Return each line in the data below that contains the word "height", copying the lines in full.
++++ RECORD SET
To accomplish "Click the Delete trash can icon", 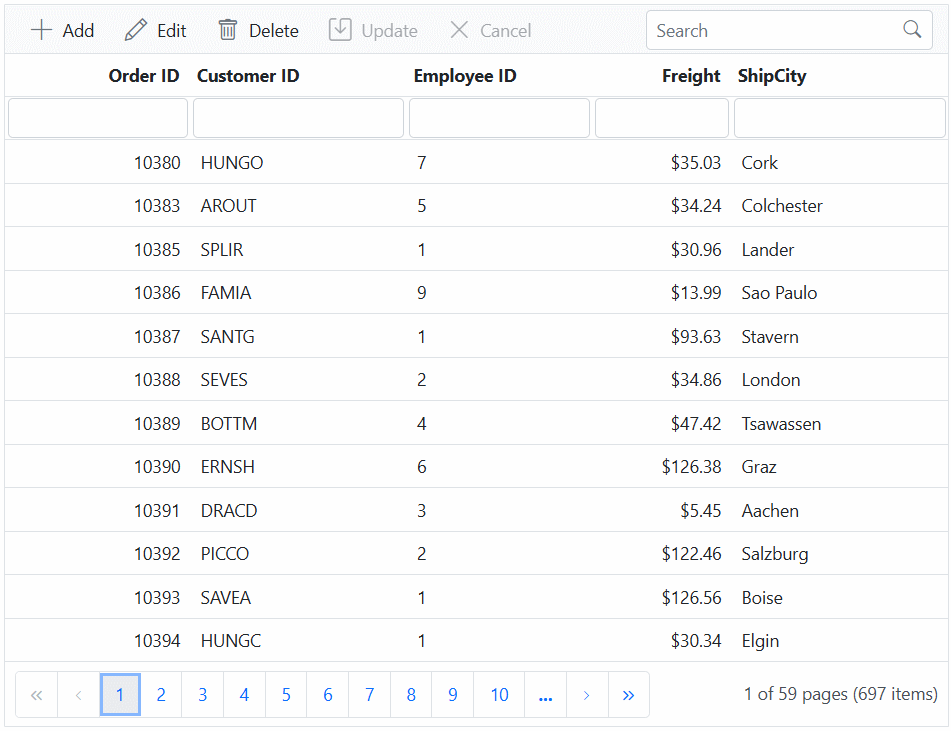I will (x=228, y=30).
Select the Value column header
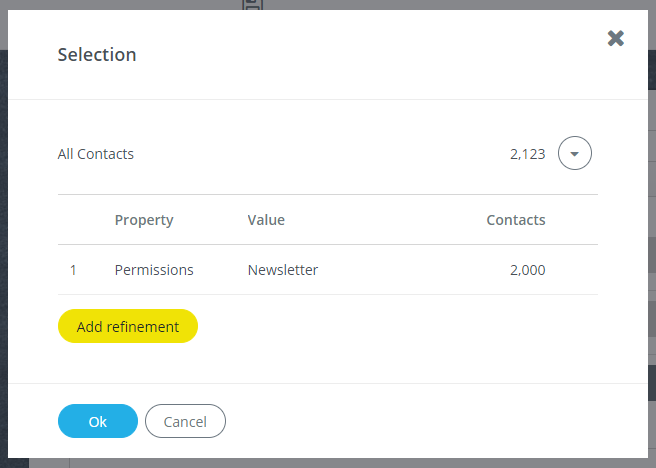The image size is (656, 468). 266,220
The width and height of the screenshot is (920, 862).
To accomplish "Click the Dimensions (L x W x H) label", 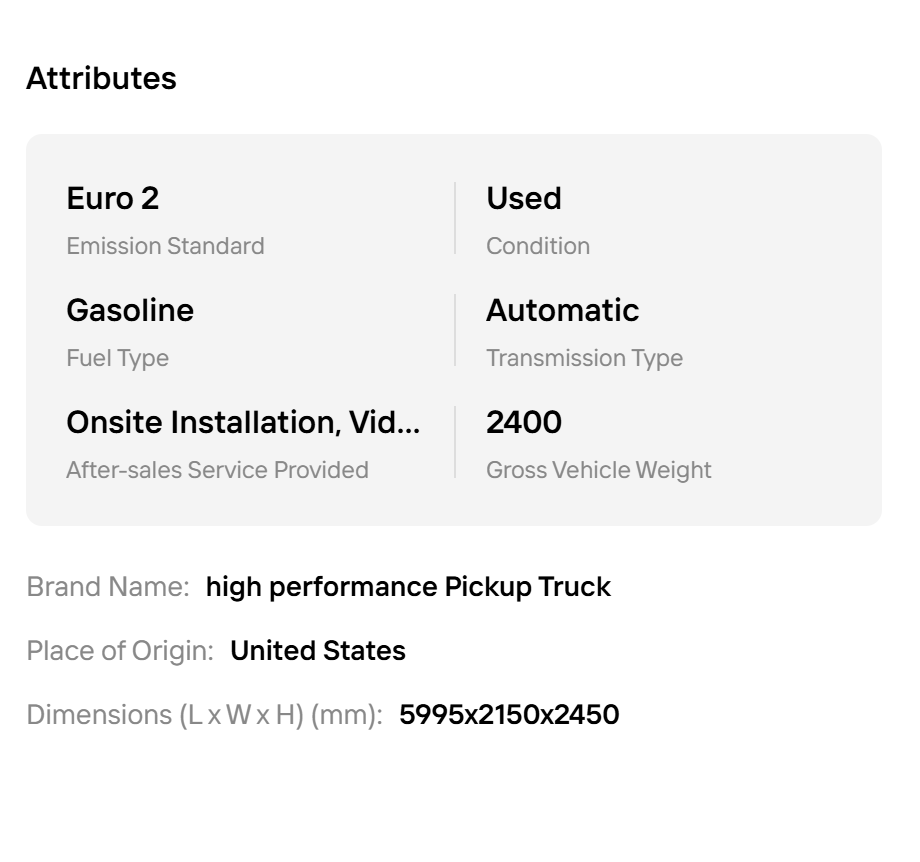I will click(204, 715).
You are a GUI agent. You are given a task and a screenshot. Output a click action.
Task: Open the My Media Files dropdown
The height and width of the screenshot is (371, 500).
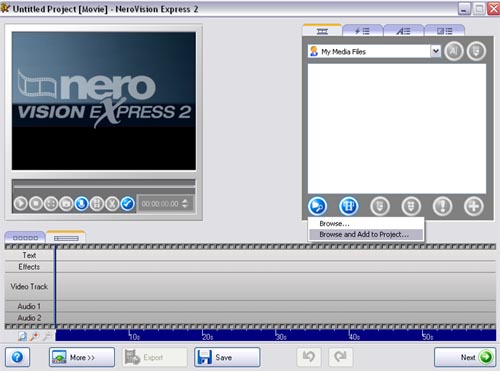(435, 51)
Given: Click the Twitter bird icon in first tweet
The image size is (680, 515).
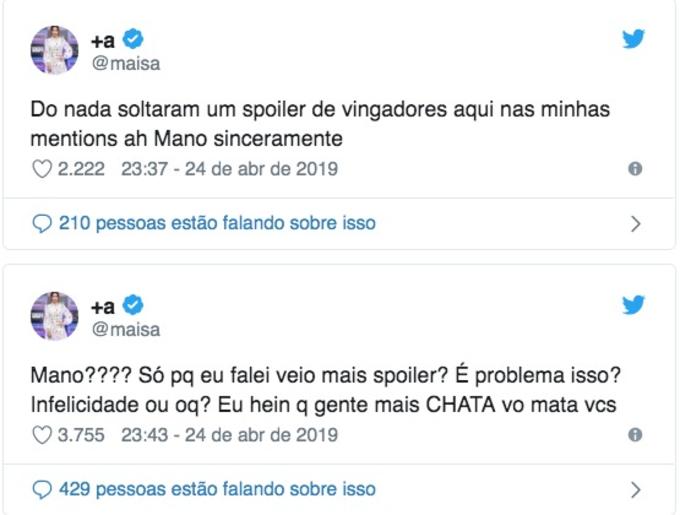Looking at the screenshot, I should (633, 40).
++++++++
++++ RECORD SET
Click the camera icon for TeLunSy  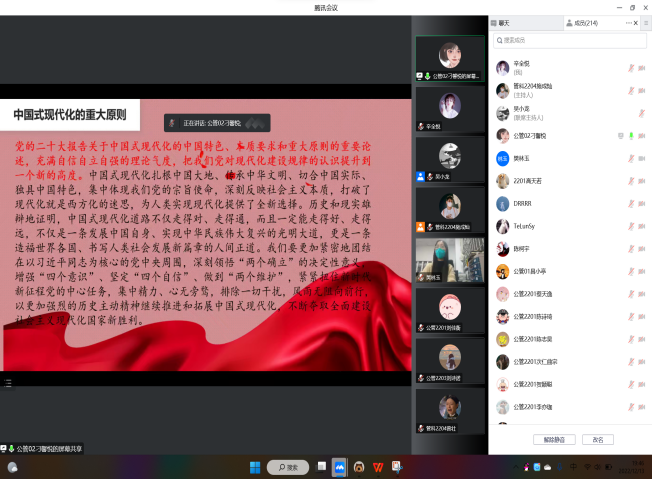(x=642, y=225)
++++++++
**ANSWER TO THE TASK**
The width and height of the screenshot is (920, 862).
The height and width of the screenshot is (371, 500).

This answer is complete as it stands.